Look through the data below. Show each line where the string "agent" occurs.

BEGIN

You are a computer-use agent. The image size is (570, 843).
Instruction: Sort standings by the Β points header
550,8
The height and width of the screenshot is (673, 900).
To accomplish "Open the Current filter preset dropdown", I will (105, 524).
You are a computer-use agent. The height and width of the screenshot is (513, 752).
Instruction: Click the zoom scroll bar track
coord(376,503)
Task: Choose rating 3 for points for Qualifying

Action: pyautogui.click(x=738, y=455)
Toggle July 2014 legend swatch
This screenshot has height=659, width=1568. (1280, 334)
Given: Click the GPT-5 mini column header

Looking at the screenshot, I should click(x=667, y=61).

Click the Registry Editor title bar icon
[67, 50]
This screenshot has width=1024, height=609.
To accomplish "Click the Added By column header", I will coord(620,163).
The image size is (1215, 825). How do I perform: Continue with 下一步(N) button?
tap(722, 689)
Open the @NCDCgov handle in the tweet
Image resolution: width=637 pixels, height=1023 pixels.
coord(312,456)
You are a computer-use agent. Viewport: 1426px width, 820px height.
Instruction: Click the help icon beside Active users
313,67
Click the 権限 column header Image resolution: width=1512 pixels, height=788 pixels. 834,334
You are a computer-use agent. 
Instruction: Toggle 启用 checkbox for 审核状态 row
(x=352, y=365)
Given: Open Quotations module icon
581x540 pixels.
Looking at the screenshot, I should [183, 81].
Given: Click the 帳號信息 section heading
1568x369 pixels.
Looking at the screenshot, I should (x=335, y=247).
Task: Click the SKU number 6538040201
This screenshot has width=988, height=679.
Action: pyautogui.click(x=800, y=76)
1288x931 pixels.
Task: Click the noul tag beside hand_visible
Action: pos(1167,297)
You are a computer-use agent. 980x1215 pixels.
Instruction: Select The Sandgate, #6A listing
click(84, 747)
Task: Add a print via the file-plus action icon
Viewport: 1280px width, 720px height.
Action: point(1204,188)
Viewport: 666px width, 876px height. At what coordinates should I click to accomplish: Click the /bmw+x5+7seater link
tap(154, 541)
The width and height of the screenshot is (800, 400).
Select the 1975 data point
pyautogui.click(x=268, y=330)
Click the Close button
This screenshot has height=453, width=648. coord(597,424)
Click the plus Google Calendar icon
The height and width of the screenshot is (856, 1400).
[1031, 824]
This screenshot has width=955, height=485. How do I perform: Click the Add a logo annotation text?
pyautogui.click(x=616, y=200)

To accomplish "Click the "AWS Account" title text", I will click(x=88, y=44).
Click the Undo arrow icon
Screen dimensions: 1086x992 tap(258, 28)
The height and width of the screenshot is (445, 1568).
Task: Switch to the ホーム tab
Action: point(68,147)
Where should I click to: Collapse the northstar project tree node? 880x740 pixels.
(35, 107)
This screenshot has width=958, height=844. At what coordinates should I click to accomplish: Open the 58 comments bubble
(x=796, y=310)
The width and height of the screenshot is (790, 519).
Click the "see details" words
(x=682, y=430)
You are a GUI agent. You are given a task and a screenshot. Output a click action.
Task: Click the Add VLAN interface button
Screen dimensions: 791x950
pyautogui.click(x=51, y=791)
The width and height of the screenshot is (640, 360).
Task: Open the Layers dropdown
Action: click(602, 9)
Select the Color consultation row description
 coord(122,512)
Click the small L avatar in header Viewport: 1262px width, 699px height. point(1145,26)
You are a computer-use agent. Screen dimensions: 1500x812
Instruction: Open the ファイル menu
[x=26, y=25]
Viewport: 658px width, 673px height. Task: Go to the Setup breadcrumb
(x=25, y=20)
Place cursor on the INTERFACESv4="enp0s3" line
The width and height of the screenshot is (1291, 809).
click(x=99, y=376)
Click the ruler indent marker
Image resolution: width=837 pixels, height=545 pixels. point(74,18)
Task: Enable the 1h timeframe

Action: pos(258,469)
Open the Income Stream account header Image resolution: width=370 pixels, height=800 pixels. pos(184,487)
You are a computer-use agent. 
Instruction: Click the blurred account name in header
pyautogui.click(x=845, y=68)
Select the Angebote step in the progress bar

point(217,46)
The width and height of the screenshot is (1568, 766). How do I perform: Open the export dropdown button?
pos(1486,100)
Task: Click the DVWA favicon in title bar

END

## Solution to the problem
You are a computer-use agent. The image size is (570, 843).
You are a computer-use agent. The height and width of the screenshot is (513, 752).
You are a computer-use agent. Viewport: 1426px width, 820px height.
You are a computer-use agent. 
You are a computer-use agent. 980x1215 pixels.
You are a GUI agent. You are given a task and a screenshot. Output a click action.
You are a computer-use agent. Screen dimensions: 1500x812
You are a computer-use agent. 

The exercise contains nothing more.